As another left-leaning poster, this is the answer I would give to the top-most comment here about why I didn't post any pushback on the comment they were referencing. The topic is something that's so far out of my wheelhouse and expertise that I just have nothing to add or push back on in a meaningful way.

But I think the point about leftists not wanting to argue is less about actually having a desire to argue about this kind of stuff and more about tolerating arguments about this kind of stuff. I'm really, really glad that I get to participate in a forum where people with opinions like that post or the points in the part I quoted above feel free to state such opinions openly. Partly because someone expressing their opinions is, in itself, a good thing, partly because I want the opportunity to learn from the arguments of such people who might even respond to my own comments in other topics, and partly because I want people with such opinions to explore their opinions and collaborate with each other to create better, stronger versions of their arguments which then provide me greater opportunity to learn from them. I can appreciate and even benefit from all this without ever wanting to actually argue with them. And I think it's a shame that most mainstream leftist spaces that I know of just don't have this kind of tolerance.

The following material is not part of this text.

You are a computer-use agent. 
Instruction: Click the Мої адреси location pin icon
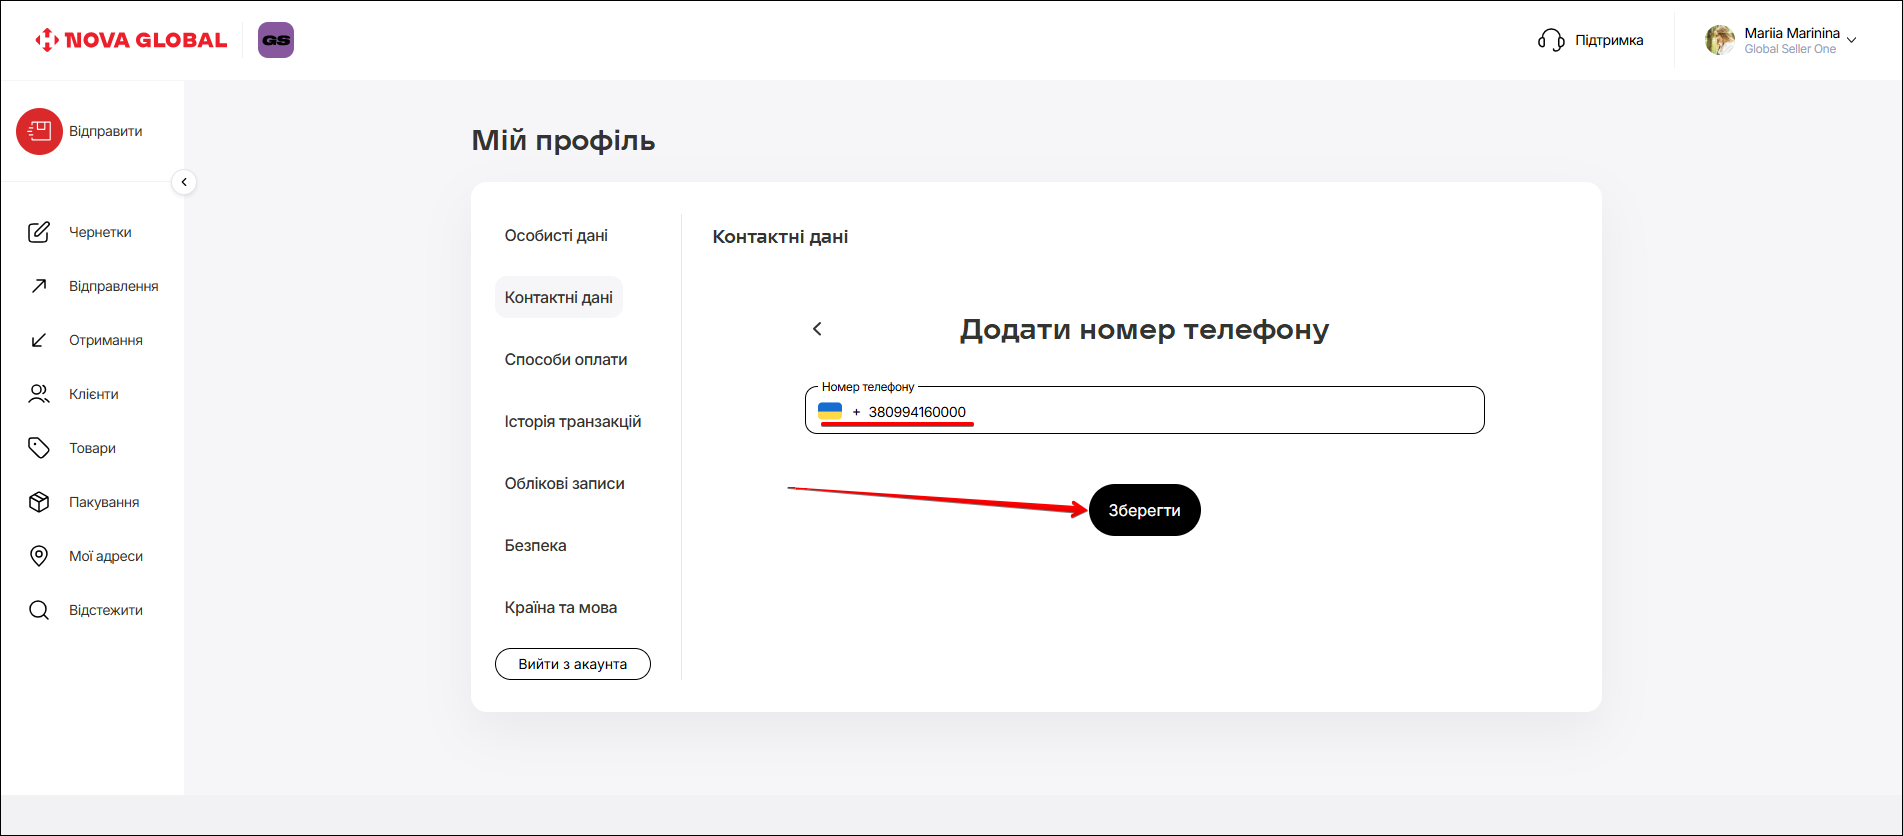[x=39, y=556]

I mean, I think it's fine to have open discussion, but not everywhere has to be an open discussion. If you have a forum with lots of women, minorities, LGBT people, or whatever, and don't want to deal with people asking about IQ, Jew's, or the 2020 election.

Now, sure, actual prominent people should know right-wing arguments and be able to push back against them (Mayor Pete is actually really good at this), but I don't really care if the forum x that happens to have a politics section doesn't want a long argument about whether the Civil Rights Act was good or not. The other reality is most arguments in reality are both people with actually bad arguments with incorrect information - which is fine, mostly, because an argument on Facebook or your cousin's BBQ is not the end of the world.

Again, I'm fair about this - if some pro-life Facebook group doesn't want pro-choice people arguing in the comments, that's A-OK.

I'd also point out when you see people make better arguments than you can on topics, and nothing shifts, there's no reason to further argue. So, when the people with the 93 annotated links and actual statements from various court decisions can't push away somebody from various ideas about 2020, what am I going to do?

Oddly, those other forums, even when they have plenty of white people, don't seem to have problems with people complaining about white "privilege" or the duty of white people to alleviate it. Only women and minorities can reasonably expect their sensibilities to be protected.

I mean, I think it's fine to have open discussion, but not everywhere has to be an open discussion. If you have a forum with lots of women, minorities, LGBT people, or whatever, and don't want to deal with people asking about IQ, Jew's, or the 2020 election.

Sure, not everywhere, of course. I don't think anyone is claiming that it has to be everywhere. I don't think the population of women, minorities, LGBT people, or whatever, is what's relevant here, though; it's the population of people who are intolerant of such issues. Many women, minorities, LGBT people have been pushed/pulled toward a belief system that causes them to choose to take offense at such issues, but there's nothing intrinsic or fundamental about those people that makes them intolerant.

I'd also point out when you see people make better arguments than you can on topics, and nothing shifts, there's no reason to further argue. So, when the people with the 93 annotated links and actual statements from various court decisions can't push away somebody from various ideas about 2020, what am I going to do?

Most internet arguments don't end in any arguer's belief apparently shifting and conceding. That's generally not the point of internet arguments. This doesn't mean that their beliefs didn't shift, and it also doesn't mean that some lurker's belief shifting. And for me, personally, simply learning the way that someone I disagree with (and continue to disagree with) chooses to structure their arguments in an apparent good-faith effort to get me to change my mind is something I find value in.